Let Me Interrupt You for a Moment, Ma’am

I was at a meeting and listening to one of the most powerful women in Hawaii when something astonishing happened. Her recently promoted male deputy interrupted her. Not once, but several times.

Many studies tell me that I shouldn’t have been surprised, because women – even powerful women – are interrupted much more than men. An article last month in the New York Times by Sheryl Sandberg, COO of Facebook, and Adam Grant, a professor at the University of Pennsylvania’s Wharton School of business, cited studies and evidence from a gamut of different places: a bank, a health-care company, the writing room of a TV show and, even, the U.S. Senate.

The consequence of those interruptions: Women learn to speak less often.

Don’t suggest that women should be more assertive and interrupt their interrupters, because women have learned that backfires on them. Another study found that male CEOs who speak more than average have 10 percent higher approval ratings on average, while women CEOs who speak more than average are hit by both men and women with approval ratings that are 14 percent lower on average.

Research suggests that it is not enough to tell people that something bad is happening unequally to men and women. If that’s all you do, you are implicitly saying it’s OK. Instead, you have to say this bad thing is happening and it’s not OK; only then do people actually change their behavior and treat women and men equally.

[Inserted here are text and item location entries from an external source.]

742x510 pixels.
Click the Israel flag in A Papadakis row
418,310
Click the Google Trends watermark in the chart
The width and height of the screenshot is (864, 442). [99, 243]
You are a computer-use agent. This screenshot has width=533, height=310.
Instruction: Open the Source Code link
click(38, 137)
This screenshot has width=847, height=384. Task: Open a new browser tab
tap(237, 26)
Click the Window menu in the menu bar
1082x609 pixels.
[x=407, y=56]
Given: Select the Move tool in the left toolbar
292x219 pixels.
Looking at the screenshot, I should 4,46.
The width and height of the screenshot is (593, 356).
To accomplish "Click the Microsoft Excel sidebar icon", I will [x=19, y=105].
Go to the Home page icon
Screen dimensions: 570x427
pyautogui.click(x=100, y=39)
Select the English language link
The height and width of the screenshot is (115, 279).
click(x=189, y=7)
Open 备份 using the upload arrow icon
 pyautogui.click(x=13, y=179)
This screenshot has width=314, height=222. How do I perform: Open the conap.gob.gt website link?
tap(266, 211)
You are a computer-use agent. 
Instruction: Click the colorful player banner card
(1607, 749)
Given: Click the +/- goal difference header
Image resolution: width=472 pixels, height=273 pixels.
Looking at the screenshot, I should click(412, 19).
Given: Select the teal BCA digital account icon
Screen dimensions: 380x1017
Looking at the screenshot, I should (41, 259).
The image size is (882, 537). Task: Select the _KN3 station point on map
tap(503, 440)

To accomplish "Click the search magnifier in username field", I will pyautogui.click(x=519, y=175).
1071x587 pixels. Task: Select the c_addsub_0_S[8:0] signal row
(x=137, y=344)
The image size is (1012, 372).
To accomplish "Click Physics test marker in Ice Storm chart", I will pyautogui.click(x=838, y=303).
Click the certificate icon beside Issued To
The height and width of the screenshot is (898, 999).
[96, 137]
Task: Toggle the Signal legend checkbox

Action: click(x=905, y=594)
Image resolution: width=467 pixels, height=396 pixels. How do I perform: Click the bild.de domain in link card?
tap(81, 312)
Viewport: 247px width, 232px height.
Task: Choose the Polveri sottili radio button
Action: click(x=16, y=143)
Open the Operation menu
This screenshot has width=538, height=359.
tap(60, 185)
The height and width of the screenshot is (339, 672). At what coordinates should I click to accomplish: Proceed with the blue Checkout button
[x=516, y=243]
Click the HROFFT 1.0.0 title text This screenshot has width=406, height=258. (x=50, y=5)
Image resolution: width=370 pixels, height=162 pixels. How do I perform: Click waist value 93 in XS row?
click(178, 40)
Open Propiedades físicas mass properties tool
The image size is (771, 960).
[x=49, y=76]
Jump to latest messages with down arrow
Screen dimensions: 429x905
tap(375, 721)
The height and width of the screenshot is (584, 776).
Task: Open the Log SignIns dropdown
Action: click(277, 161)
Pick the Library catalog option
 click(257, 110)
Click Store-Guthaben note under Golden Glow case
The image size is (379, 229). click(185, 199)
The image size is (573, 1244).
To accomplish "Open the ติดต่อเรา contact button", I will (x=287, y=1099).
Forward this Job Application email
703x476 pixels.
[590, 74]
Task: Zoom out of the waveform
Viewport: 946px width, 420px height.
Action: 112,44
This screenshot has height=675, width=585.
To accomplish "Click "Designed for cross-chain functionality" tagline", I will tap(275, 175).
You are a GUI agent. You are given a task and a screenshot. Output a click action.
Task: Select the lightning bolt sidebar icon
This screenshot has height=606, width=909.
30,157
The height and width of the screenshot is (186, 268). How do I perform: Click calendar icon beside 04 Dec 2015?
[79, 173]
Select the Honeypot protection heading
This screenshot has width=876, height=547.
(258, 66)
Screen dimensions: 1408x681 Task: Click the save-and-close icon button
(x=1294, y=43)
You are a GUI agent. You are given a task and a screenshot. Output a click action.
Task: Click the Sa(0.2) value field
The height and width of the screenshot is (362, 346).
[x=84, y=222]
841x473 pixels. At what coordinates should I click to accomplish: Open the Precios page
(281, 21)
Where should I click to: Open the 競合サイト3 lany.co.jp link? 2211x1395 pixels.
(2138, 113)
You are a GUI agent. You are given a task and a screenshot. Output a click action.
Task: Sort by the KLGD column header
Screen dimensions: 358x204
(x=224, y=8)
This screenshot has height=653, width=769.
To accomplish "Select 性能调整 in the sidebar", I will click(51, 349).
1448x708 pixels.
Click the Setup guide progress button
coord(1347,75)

I don’t know if I have been one of the interrupters in the past – I’m sure people act unconsciously when they do it. But, since I learned about the inequality of interruptions, I have been more careful to keep my mouth shut while someone else is talking, no matter what their gender.


If you get a chance, read Walter Isaacson’s book “The Innovators.” He’s the guy who wrote the great biography of Steve Jobs and, in his latest book, he follows the development of the computer across two centuries. Along the way, you learn about the stepping stones to the modern world and many of the colorful characters who paved the way.

A few takeaways:
• The best innovations were never the product of a single person working in isolation, but always the collaboration between two or more people, often with opposite personalities and very different skills.
• The innovators were mostly men, but women played crucial roles along the way. Unfortunately, the role of women was mostly written out of mainstream history – at least once, starting on the very day of their breakthrough.
• Your perspective is rarely the whole truth. So often, after the collaboration is finished and the accolades start pouring in, the innovators argue over who should get how much credit. The reality is always that whatever innovations you create, you do it in concert with others, while all of you and your contemporaries are standing on the shoulders of hundreds or even millions of other innovators who came before you. In other words, share the credit.

My favorite part of the book was when Isaacson tackles a big controversy in digital history: Was the ARPANET, an important forerunner of the Internet, built to withstand a nuclear attack? The men who designed it insist the ARPANET was not built to withstand a nuclear attack. They are right. But those further up the chain of command – the military and political leaders who funded the project in the 1960s and ’70s – insist that they provided the money because the ARPANET’s decentralized design made it less vulnerable to a nuclear attack. They were right, too. Having spent three decades covering news, I’ve learned that dualism is true of a lot of stories – both contradictory sides contain some of the truth.


If you don’t understand Millennials or you have the misconception that they’re slackers, you should read our coverage starting on page 36. As Courtney Templin points out: “Millennials aren’t better or worse, they’re just different.”

Personally, I’m a big fan of Millennials, partly because my two children are Millennials and they are two of the hardest working and interesting people I know. Besides, Millennials’ blending of work and personal life fits my style better than the traditional 8 to 5 mindset.

I’m a Boomer and, if I remember correctly, our elders considered us amoral slackers back in the day. Some of us were, some weren’t, but together we changed the world. Now, it’s Millennials’ chance to turn things upside down. I’m looking forward to the show.